**SELECTED EXTRACT**
My plan for this hike was to head east along the coast from Lulworth Cove to reach Tyneham village. However, before heading out, I already knew I might not make it all the way.
That morning I had already done a circular walk to Durdle door, then I made a fatal error of stopping for Lunch in Lulworth. I was now quite sleepy. Sleepy enough that I quite fancied a nap, and was contemplating doing this, then spending the rest of time time wandering around the village.
So I made a deal with myself, head out east towards Tyneham, then along the way I can decide to loop back round if I had had enough.
Well, from the title of this post, you will know I didn’t make it to Tyneham, however, what I did do was truly amazing.
From Lulworth Cove, everyone heads west to the famous Durdle Door. What I discovered on this walk is that not many go east. Yes, I did pass a few people, but not many in comparison.

**SET PROBLEM 1**
Please transcribe the Lulworth Cove walk in full, word for word.

**WORKING DATA**
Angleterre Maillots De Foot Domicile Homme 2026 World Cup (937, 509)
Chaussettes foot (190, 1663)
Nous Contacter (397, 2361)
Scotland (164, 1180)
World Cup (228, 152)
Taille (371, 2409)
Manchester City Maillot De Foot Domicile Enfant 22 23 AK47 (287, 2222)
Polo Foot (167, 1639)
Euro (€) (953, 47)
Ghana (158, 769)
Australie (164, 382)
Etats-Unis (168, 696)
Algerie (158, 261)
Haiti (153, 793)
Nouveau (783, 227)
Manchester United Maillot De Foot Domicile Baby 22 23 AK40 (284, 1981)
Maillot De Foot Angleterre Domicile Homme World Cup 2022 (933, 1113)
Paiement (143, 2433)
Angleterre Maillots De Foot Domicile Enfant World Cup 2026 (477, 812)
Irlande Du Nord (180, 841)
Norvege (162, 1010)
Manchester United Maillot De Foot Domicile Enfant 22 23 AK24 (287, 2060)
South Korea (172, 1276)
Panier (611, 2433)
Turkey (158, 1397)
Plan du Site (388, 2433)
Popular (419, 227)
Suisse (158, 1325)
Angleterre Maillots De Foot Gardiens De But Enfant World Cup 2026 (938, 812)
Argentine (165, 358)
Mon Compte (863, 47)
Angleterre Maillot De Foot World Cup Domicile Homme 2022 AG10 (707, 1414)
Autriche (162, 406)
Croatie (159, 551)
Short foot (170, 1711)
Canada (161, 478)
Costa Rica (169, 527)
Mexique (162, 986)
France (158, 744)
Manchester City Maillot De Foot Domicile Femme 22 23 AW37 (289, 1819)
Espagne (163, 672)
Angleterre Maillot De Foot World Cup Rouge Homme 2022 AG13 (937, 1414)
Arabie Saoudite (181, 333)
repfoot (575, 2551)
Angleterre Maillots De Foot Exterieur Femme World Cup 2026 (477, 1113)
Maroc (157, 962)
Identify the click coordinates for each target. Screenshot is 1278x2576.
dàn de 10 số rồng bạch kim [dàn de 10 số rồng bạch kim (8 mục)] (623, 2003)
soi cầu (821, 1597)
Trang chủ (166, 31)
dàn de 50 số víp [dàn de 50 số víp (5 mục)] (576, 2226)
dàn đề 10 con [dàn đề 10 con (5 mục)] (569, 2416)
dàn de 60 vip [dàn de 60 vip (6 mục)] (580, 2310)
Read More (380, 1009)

**SET PROBLEM 2**
Rewrite the records from the line holding "Trang chủ (166, 31)" through the end of the records, both ends included, changing "Read More" to "Xem thêm" and leaving everything else unchanged; return only those lines.

**EXERCISE SOLUTION 1**
My plan for this hike was to head east along the coast from Lulworth Cove to reach Tyneham village. However, before heading out, I already knew I might not make it all the way.
That morning I had already done a circular walk to Durdle door, then I made a fatal error of stopping for Lunch in Lulworth. I was now quite sleepy. Sleepy enough that I quite fancied a nap, and was contemplating doing this, then spending the rest of time time wandering around the village.
So I made a deal with myself, head out east towards Tyneham, then along the way I can decide to loop back round if I had had enough.
Well, from the title of this post, you will know I didn’t make it to Tyneham, however, what I did do was truly amazing.
From Lulworth Cove, everyone heads west to the famous Durdle Door. What I discovered on this walk is that not many go east. Yes, I did pass a few people, but not many in comparison.

**EXERCISE SOLUTION 2**
Trang chủ (166, 31)
dàn de 50 số víp [dàn de 50 số víp (5 mục)] (576, 2226)
dàn đề 10 con [dàn đề 10 con (5 mục)] (569, 2416)
dàn de 60 vip [dàn de 60 vip (6 mục)] (580, 2310)
Xem thêm (380, 1009)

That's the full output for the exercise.